Zéro « water waste »
Pour comprendre en quoi consiste précisément cette nouvelle méthode de délavage, je m’aventure dans une banlieue industrielle en dehors du centre de Los Angeles. Il y a trois ans, Fast Retailing y a fondé le Jeans Innovation Center (JIC), un lieu de rencontre entre la recherche, le développement et le design. Sa localisation sous le soleil de Californie n’a rien d’une coïncidence puisque c’est ici que les tout premiers jeans ont fait leur apparition, à la fin du XIXe siècle à la faveur de la ruée vers l’or. Aujourd’hui encore, on y trouve une forte concentration de marques de denim haut de gamme. Qui plus est, l’approvisionnement en eau de la côte ouest américaine est mis sous pression depuis 2012 en raison de l’extrême sécheresse. Selon Masaaki Matsubara, COO du Jeans Innovation Center, la boucle est bouclée. « L’eau est extrêmement précieuse dans cette région. C’est pourquoi nous avons pensé qu’il était important d’y regrouper l’expertise et le savoir-faire les plus avancés. De la culture du coton à la teinture de la toile en passant par le délavage du produit fini, chaque étape du processus de fabrication d’un jean absorbe d’énormes quantités d’eau. Un problème structurel face auquel nous n’avons pas, en tant qu’acteur majeur, d’autre choix que de chercher des solutions. » Actuellement, le JIC se concentre sur la dernière étape : le délavage. Pour vous donner une idée, le processus qui consiste à donner à votre jean préféré son look et sa souplesse consomme généralement pas moins de 100 litres d’eau. L’objectif du Jeans Innovation Center est de ramener ce nombre à zéro. « Tout ce qui est en amont du délavage ne peut pas être considéré comme une véritable innovation », poursuit Masaaki Matsubara. « Après deux ans de recherche et développement, nous avons déjà pu réduire de 90 % en moyenne, voire de 99 % dans le meilleur des cas, selon la couleur, la consommation d’eau utile au délavage d’un jean. Nous poursuivrons sur cette voie jusqu’à atteindre 100 %. Zéro “water waste”, c’est l’avenir. »
Le trou dans le marché de l’ozone
Comment Uniqlo peut-il remettre le compteur à zéro ? La réponse réside dans un savant mélange de technologies et de matériaux innovants. Le papier de verre utilisé autrefois pour donner un look vintage aux jeans a fait place à une machine au laser qui enlève une fine couche de toile selon un motif prédéterminé. Cette technique est combinée à un traitement par l’ozone.
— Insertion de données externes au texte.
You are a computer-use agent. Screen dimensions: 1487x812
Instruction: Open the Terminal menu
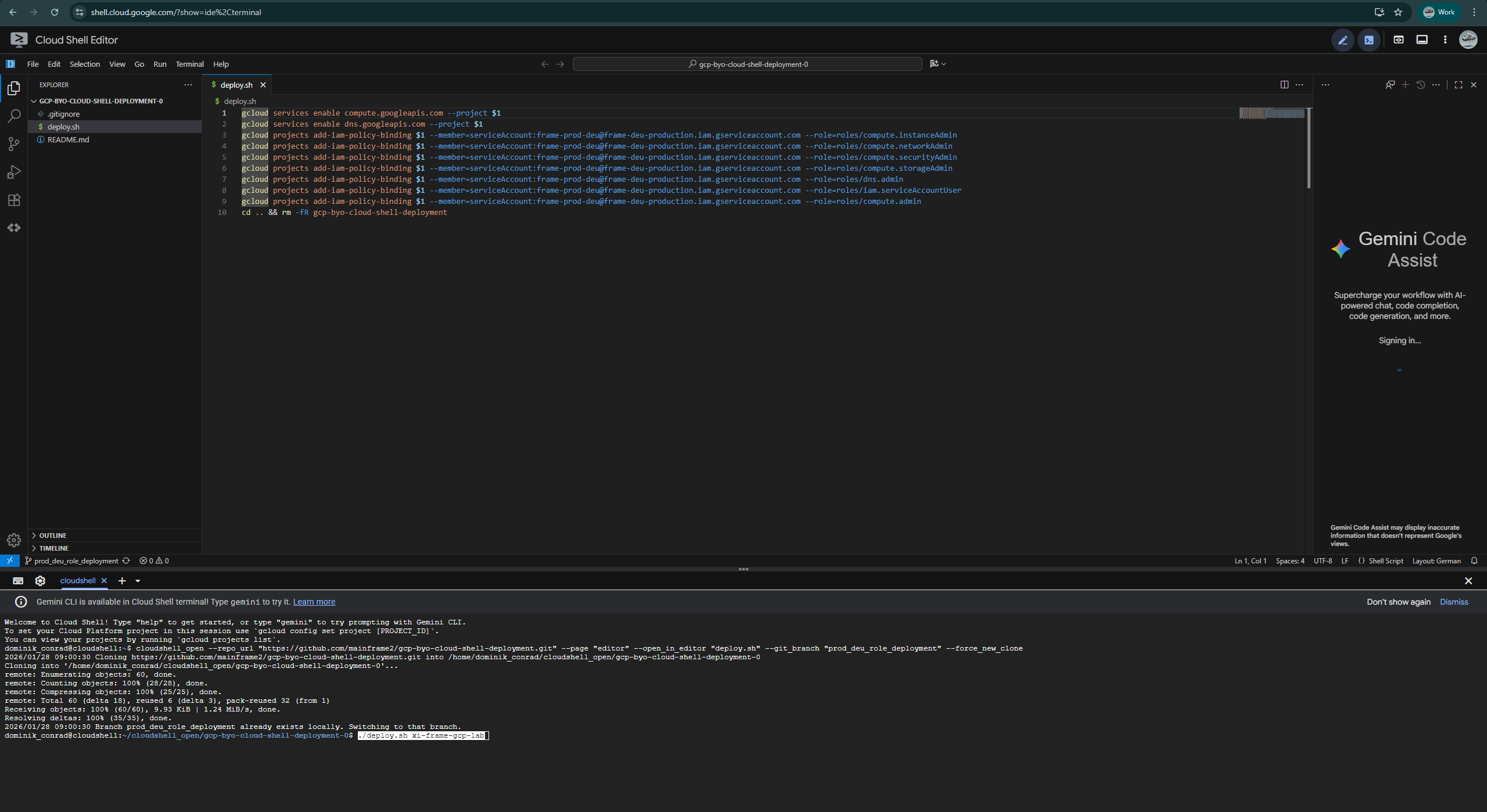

Les jeans disparaissent ensuite dans un sèche-linge afin de fixer l’aspect usé, ce qui permet d’économiser beaucoup d’eau et d’éviter les sprays nocifs.
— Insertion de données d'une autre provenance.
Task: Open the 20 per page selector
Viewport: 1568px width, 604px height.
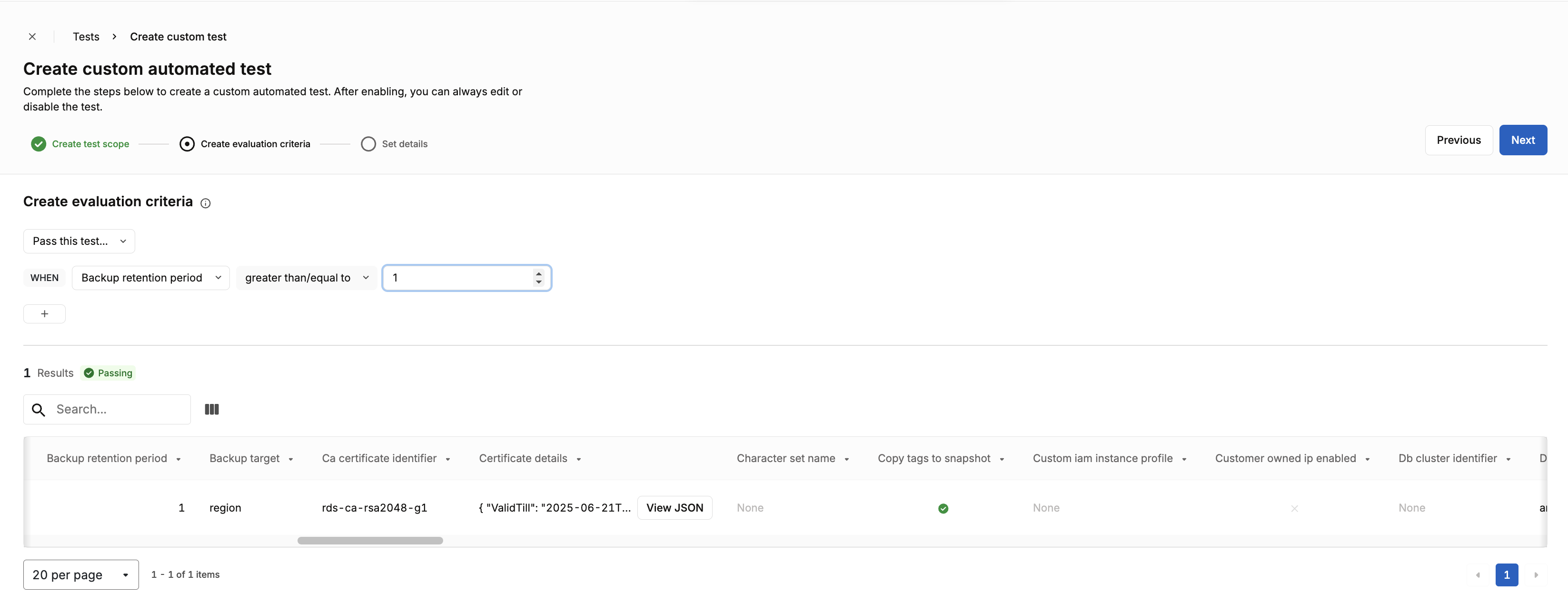Action: tap(81, 575)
Le Stone Washing fait également partie de ce que JIC appelle « l’ancienne méthode ». Fini les restes polluants de pierres ponces qui sont remplacées par des pierres écologiques synthétiques pouvant être utilisées de manière semi-permanente au cours du processus de délavage. On me murmure fièrement que ce sont les mêmes pierres depuis le tout premier jour. Elles officient dans un tambour différent qui crée des nanobulles pour rendre le denim plus doux et résistant au rétrécissement.
Vert sans en avoir l’air
Bien que le nom du groupe suggère le contraire, il n’y a pas grand-chose de « fast » dans la mode by Uniqlo. Si ce n’est qu’une pièce peut se retrouver en boutique en moins de deux semaines suivant la phase de conception. Pour le reste, les Japonais sont des adeptes de la slow fashion. Les modèles restent dans la collection plus d’une saison et leur grande qualité leur assure une longévité de plusieurs années. Yukihiro Nitta, vice-président de la durabilité chez Fast Retailing depuis trois ans : « La mode et la durabilité ne s’excluent pas. Au contraire. Uniqlo ne suit pas aveuglément les tendances. Nous partons toujours d’un design intemporel, tout en tenant compte des souhaits et des besoins du consommateur. Or ces derniers pointent plus que jamais dans la direction des vêtements durables et bien pensés. »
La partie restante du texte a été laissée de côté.